Ce matin, l'Italie est ingouvernable

La Ligue et le Mouvement cinq étoiles sont les deux vainqueurs des élections législatives italiennes, sans pour autant qu’une majorité se dégage de ce scrutin. Quels enseignements tirer de ces premiers résultats ? Peut-on dire que c’est un camouflet pour l’Europe ?

Hier soir Marine le Pen, évoquant les élections italiennes, avait twitté : "L’union européenne va passer une mauvaise soirée". C’est bien ce qui s’est passé : ce matin on assiste à la victoire des forces antisystème et eurosceptiques, aussi bien d’extrême droite que d’extrême gauche. Elles seront majoritaires en voix et en sièges après le décompte final. Après dépouillement de 2/3 des bulletins, les tendances étaient nettes, véritable défaite du parti au pouvoir, le parti démocrate, qui tombe à 20%, et percée historique des populistes.

La Ligue et les étoiles

Le premier parti d’Italie devrait être Cinq étoiles, le mouvement crée en 2009 par Beppe Grillo, mais la première alliance sera celle de la droite dure, réunissant Forza Italia de Silvio Berlusconi, la Ligue et le petit parti Fratelli d’Italia (Frères d’Italie), qui obtiennent quelque 37% des voix. A noter, et c’est la surprise, que dans cette coalition des droites, ce n’est pas Berlusconi, mais la Ligue, formation eurosceptique et anti-immigration proche de Marine Le Pen, qui est en tête.

Salvini informateur ?

Selon toute logique son chef Matteo Salvini, est en première ligne pour être choisi par le président de la République, Sergio Mattarella, pour un mandat exploratoire en vue de former un gouvernent. En Belgique on dirait un mandat d’informateur.

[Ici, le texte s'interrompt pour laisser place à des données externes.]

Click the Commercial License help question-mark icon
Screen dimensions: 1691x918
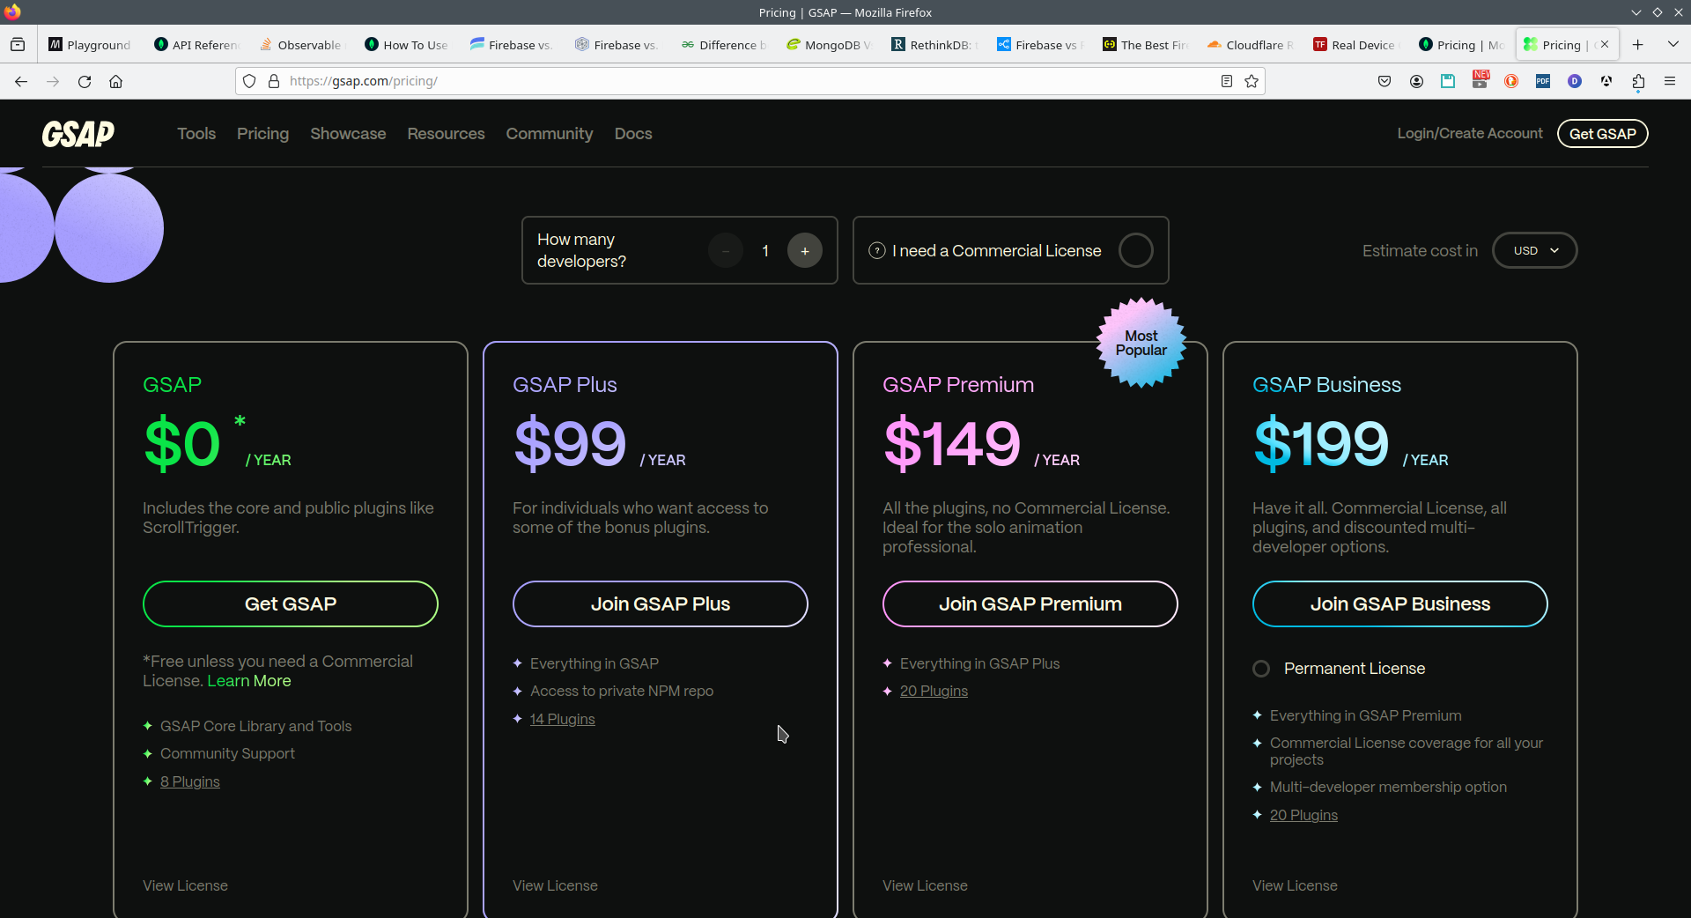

Cela dit bonne chance car ni l’alliance des droites, ni Cinq étoiles ne disposeront de suffisamment de sièges pour gouverner, et comme toute alliance entre eux est impossible (ce serait marier Mélenchon et Marine Le Pen), l’Italie est ce matin ingouvernable. Les tractations pourraient durer des semaines, voire des mois. Un scénario à la belge façon 2010…

Europe mon désamour

Reste le fond le message envoyé par les électeurs, c'est un message clairement antisystème, de droite comme de gauche. Et surtout un message antieuropéen, une situation jusqu’alors inimaginable dans un des pays fondateurs de l’Union. Je vous rappelle que le traité sur lequel l’Europe a été bâtie s’appelle le traité de Rome… De Rome ! Il a été signé au Capitole le 25 mars 1957.

Mais voilà, les Italiens autrefois europhiles convaincus, ont l’impression d’avoir été abandonnés par les autres Européens notamment lors de la crise des migrants. 690.000 migrants ont été accueillis en Italie depuis 2013. En Europe, hormis l’Allemagne, qui en a pris sa juste part ? Et maintenant les Italiens se rebiffent !

Pas parce qu’ils sont antieuropéens, parce qu’ils sont déçus par l’Europe.